When it comes, the clouds clear and the sun shines and you see things the way they are—

not perfect, certainly, maybe not even great, but all in all, not bad—

and you stop trying to change things and beating yourself up when you can’t.

*

The accusing voices in your head, the illusions of grandeur, the sirens’ songs of temptation

fade away and you find yourself singing an old Everly Brothers’ tune or a Christmas carol.

*

The gyre grows smaller, the falcon returns to the falconer, things come together,

the center holds, and serenity envelopes the world.

*

Don’t get me wrong, the clouds will return, more storms will come—

mistakes, injuries you’ll inflict (most of them upon yourself),

unrealistic expectations, failures, disappointments, defeats, deaths—

but maybe, next time, you’ll see rain, not Noah’s flood.

**

Sanctuary

First Parish Church of Yarmouth, Maine 70 years later

~          

Now is the time to sit, be still, recall

those Saturdays at the First Parish Church,

where through stained glass, sun shines on empty pews,

and dust mots dance a silent jitterbug,

while I, at twelve years old, help out my dad, 

who moonlights as the sexton of our church. 

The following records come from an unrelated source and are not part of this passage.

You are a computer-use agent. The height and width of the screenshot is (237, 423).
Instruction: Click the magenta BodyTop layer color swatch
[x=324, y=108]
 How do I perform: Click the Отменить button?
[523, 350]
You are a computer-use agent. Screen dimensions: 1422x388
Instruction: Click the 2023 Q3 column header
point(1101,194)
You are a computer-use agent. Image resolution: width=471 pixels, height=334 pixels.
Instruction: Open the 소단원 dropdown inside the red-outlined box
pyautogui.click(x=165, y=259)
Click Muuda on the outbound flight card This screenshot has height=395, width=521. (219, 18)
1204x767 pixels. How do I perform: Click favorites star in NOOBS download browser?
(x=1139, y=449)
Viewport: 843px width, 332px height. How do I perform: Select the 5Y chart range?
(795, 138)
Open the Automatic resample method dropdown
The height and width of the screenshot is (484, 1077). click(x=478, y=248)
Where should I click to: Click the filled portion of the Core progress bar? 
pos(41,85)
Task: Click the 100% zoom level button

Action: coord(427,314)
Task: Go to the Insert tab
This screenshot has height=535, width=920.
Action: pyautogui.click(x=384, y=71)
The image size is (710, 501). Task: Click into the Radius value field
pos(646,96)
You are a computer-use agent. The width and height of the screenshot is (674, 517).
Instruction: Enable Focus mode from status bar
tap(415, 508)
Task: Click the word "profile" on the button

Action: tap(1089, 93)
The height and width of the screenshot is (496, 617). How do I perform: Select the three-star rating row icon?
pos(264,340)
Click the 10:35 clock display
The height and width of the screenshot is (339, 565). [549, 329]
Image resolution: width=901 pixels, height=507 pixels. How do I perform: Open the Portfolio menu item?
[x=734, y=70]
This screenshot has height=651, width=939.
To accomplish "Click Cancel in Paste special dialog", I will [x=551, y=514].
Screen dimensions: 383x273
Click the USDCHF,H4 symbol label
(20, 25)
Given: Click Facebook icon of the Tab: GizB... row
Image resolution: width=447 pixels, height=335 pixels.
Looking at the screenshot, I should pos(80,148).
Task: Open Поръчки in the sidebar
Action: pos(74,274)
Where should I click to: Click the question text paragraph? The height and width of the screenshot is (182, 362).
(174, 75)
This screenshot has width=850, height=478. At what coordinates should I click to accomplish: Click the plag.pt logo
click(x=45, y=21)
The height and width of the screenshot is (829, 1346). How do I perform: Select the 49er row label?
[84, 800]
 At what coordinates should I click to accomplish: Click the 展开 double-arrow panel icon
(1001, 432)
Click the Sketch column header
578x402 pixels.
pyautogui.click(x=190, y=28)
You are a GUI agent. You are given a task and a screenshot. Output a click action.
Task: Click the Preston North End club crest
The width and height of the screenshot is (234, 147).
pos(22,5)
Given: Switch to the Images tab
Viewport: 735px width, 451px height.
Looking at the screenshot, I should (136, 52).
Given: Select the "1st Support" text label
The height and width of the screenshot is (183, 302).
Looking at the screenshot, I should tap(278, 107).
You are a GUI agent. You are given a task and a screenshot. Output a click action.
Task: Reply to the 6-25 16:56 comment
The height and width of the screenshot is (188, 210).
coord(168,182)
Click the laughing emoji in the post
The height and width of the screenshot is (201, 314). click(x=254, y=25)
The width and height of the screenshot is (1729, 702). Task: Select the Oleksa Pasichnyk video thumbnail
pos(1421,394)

                                    ~

The great green doors shut out the noisy world—

my school with bells, droning voices, “Pipe Down!”

playground bullies’ intimidating threats;

my house with TV cowboys, Lawrence Welk,

and anxious voices trying to decide

what bills to pay and which to set aside—

as I collect last Sunday’s bulletins

from red pews tagged with names from long ago.

                                    ~

My corduroy trousers whistle as I walk.

I add my voice, which echoes off high walls

 just like Elvis singing, “Heartbreak Hotel”:

“Since my baby left me (whistle, whistle), …” 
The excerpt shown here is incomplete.